---------- Text section

The plaintiffs claim that AMCO Insurance Company misrepresented the validity of certain provisions in their insurance policy and mishandled their insurance claim. AMCO moves for judgment on the pleadings and summary judgment. For the most part the motions are well taken as is set forth in the reasoning below.
AMCO issued a "Premier Businessowners Policy" to Sherri and Michael Hayes, who operated Michael's Convenience Stores. They were sued after an underground fuel leak occurred at their store. AMCO initially provided a defense under a reservation of rights.
AMCO took the position that the policy did not cover the leak because of policy exclusions. It filed a declaratory judgment action in state court. The state court, though, determined that there was coverage because the policy violated the Property and Casualty Insurance Policy Language Simplification Act, Montana Code Annotated § 33--15--333 to 33--15--340. Specifically, the court concluded that the policy violated Section 33--15--337(2) because the policy was not self contained-AMCO's determination that there was no coverage depended on the examination and application of separate forms within the policy. As a result, the state court found the policy exclusions were void. AMCO continued to provide the plaintiffs with a full defense and it indemnified them up to the policy limits.
The plaintiffs filed this lawsuit in state court alleging several claims: misrepresentation, violation of Language Simplification Act, common law bad faith, statutory law bad faith, breach of contract, and fraud. The plaintiffs sought compensatory and punitive damages. AMCO removed the case to this Court.

--------------------

▸ **To be done**:
Answer these questions about the court opinion above.
1. What was the name of the policy AMCO issued to Sherri and Michael Hayes?
2. Which section did the state court conclude the policy violated?
3. What kinds of damages did the plaintiffs seek?

---------- Data excerpts

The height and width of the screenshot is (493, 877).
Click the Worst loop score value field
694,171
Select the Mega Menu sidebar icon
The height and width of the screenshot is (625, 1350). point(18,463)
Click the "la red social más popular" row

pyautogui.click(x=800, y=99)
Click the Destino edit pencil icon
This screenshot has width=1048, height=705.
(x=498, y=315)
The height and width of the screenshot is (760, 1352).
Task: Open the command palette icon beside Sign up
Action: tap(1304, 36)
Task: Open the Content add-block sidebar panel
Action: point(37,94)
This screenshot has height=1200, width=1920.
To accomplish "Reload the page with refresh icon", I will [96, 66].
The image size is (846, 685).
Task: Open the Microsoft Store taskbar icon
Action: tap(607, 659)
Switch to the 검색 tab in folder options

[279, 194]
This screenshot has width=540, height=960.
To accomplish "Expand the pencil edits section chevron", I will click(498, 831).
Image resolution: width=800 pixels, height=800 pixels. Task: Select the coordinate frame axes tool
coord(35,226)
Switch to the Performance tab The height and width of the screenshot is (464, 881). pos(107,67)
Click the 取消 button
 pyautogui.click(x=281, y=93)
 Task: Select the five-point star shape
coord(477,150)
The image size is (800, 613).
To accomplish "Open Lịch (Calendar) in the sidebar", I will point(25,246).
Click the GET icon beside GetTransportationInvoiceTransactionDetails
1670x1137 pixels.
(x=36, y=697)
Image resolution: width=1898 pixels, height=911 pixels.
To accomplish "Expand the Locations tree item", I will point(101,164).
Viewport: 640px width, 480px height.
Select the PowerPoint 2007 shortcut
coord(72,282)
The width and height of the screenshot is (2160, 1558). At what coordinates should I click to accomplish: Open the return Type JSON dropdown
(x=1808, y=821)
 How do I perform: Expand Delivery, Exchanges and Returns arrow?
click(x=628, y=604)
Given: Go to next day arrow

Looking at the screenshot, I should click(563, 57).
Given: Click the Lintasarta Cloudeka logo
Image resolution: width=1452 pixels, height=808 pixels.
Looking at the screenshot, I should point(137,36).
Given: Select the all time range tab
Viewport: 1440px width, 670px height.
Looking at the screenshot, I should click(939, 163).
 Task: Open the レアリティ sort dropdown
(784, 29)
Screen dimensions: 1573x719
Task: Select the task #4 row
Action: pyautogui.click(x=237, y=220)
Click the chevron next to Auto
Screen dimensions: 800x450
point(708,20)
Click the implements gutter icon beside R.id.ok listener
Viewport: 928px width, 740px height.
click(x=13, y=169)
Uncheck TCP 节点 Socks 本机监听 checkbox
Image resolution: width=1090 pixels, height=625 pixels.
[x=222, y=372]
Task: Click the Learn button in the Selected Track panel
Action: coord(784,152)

--------------------

▸ **Output of the task**:
1. "Premier Businessowners Policy"
2. Section 33--15--337(2)
3. Compensatory and punitive damages